Oxigênio das plantas

Como cientista atmosférico, muito do meu trabalho centra-se nas trocas de vários gases entre a superfície da Terra e a atmosfera. Muitos elementos, incluindo o oxigênio, ciclam constantemente entre os ecossistemas terrestres, os oceanos e a atmosfera de formas que podem ser medidas e quantificadas.

Quase todo o oxigênio livre no ar é produzido pelas plantas através da fotossíntese. Cerca de um terço da fotossíntese terrestre ocorre em florestas tropicais, a maior das quais está localizada na Bacia Amazônica.

Mas praticamente todo o oxigênio produzido pela fotossíntese a cada ano é consumido por organismos vivos e incêndios. As árvores constantemente derramam folhas mortas, galhos, raízes e outras folhagens, que alimentam um rico ecossistema de organismos, principalmente insetos e micróbios. Os micróbios consomem oxigênio nesse processo.

□ □ □ □ □ □ □

#### Exercícios propostos:
1: Reproduza literalmente o trecho do texto sobre o oxigênio das plantas que começa em "Quase todo o" e vai até "oxigênio nesse processo.".
2: Enumere tudo o que, segundo o texto sobre o oxigênio das plantas, as árvores derramam constantemente.
3: De acordo com o texto sobre o oxigênio das plantas, onde está localizada a maior floresta tropical?
As linhas que vêm a seguir não têm relação com o texto de origem.

#### Entradas de dados salvas:
□ □ □ □ □ □ □

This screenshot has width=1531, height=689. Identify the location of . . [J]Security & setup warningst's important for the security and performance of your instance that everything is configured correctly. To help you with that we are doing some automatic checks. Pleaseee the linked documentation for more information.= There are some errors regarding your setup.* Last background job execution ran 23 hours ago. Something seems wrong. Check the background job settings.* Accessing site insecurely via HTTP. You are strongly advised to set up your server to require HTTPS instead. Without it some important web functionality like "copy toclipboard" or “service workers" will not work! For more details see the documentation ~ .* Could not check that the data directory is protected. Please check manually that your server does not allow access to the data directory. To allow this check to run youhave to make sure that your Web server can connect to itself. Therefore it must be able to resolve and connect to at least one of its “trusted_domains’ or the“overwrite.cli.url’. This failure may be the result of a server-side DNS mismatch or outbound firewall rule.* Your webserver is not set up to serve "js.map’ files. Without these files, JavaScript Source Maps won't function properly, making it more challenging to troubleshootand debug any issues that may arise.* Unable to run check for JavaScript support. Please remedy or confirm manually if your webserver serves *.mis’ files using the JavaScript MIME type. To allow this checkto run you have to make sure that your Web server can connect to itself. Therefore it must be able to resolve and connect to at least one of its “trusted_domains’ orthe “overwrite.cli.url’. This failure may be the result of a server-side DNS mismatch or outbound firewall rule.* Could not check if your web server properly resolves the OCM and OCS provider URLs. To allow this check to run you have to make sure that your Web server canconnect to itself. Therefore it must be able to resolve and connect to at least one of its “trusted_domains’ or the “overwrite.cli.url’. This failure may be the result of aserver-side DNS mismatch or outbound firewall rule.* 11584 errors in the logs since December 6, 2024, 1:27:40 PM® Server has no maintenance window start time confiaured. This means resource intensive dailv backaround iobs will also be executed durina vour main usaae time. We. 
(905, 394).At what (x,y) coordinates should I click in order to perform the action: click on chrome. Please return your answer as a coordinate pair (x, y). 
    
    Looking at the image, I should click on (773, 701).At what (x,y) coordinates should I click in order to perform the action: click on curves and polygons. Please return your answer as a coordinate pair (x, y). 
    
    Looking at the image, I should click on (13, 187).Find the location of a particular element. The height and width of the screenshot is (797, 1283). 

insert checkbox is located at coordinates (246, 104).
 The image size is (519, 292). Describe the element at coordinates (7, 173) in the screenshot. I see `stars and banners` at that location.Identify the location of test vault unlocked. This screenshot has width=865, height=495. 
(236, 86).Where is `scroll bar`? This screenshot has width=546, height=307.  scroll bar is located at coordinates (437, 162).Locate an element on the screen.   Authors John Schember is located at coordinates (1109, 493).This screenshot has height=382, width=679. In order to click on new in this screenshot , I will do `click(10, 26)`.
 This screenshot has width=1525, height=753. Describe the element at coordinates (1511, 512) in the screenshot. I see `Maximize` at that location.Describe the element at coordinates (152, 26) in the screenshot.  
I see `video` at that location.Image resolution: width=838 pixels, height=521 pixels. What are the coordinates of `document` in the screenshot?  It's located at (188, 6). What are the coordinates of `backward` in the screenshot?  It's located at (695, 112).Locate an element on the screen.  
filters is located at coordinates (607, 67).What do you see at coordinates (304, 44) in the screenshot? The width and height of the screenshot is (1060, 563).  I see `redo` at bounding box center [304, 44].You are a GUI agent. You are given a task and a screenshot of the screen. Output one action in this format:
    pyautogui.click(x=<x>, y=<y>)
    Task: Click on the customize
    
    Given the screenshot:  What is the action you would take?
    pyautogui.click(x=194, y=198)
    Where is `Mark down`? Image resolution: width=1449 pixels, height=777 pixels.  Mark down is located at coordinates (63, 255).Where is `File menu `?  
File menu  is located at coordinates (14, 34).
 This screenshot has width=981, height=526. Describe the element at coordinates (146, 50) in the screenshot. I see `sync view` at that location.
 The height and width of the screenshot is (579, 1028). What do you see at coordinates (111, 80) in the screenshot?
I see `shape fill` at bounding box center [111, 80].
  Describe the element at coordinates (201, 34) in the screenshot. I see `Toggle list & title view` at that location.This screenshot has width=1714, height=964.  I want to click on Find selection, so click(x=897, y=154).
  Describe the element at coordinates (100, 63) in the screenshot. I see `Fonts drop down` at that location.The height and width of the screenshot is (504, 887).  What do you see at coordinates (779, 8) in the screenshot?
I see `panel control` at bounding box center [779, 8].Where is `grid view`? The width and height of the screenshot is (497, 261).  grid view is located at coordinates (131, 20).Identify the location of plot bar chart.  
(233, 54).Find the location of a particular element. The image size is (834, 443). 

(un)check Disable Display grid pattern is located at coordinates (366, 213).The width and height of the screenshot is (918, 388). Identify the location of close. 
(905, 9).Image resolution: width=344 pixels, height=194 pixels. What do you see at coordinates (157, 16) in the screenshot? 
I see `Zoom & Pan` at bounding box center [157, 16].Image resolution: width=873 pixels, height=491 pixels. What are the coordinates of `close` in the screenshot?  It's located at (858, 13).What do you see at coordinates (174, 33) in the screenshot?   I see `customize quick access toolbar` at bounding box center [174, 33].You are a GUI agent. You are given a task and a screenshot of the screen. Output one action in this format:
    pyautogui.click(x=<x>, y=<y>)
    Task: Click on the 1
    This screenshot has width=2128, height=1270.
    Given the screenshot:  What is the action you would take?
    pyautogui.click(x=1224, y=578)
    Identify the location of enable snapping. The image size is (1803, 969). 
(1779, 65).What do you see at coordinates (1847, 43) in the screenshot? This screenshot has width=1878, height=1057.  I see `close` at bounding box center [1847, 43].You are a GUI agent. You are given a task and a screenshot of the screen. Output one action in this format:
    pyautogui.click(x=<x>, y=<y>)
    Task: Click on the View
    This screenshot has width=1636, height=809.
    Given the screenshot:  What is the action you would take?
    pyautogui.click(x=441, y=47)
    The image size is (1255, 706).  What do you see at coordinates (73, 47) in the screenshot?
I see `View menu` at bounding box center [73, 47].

□ □ □ □ □ □ □

#### Respostas das atividades:
1:
Quase todo o oxigênio livre no ar é produzido pelas plantas através da fotossíntese. Cerca de um terço da fotossíntese terrestre ocorre em florestas tropicais, a maior das quais está localizada na Bacia Amazônica.

Mas praticamente todo o oxigênio produzido pela fotossíntese a cada ano é consumido por organismos vivos e incêndios. As árvores constantemente derramam folhas mortas, galhos, raízes e outras folhagens, que alimentam um rico ecossistema de organismos, principalmente insetos e micróbios. Os micróbios consomem oxigênio nesse processo.

2: Folhas mortas, galhos, raízes e outras folhagens.

3: Na Bacia Amazônica.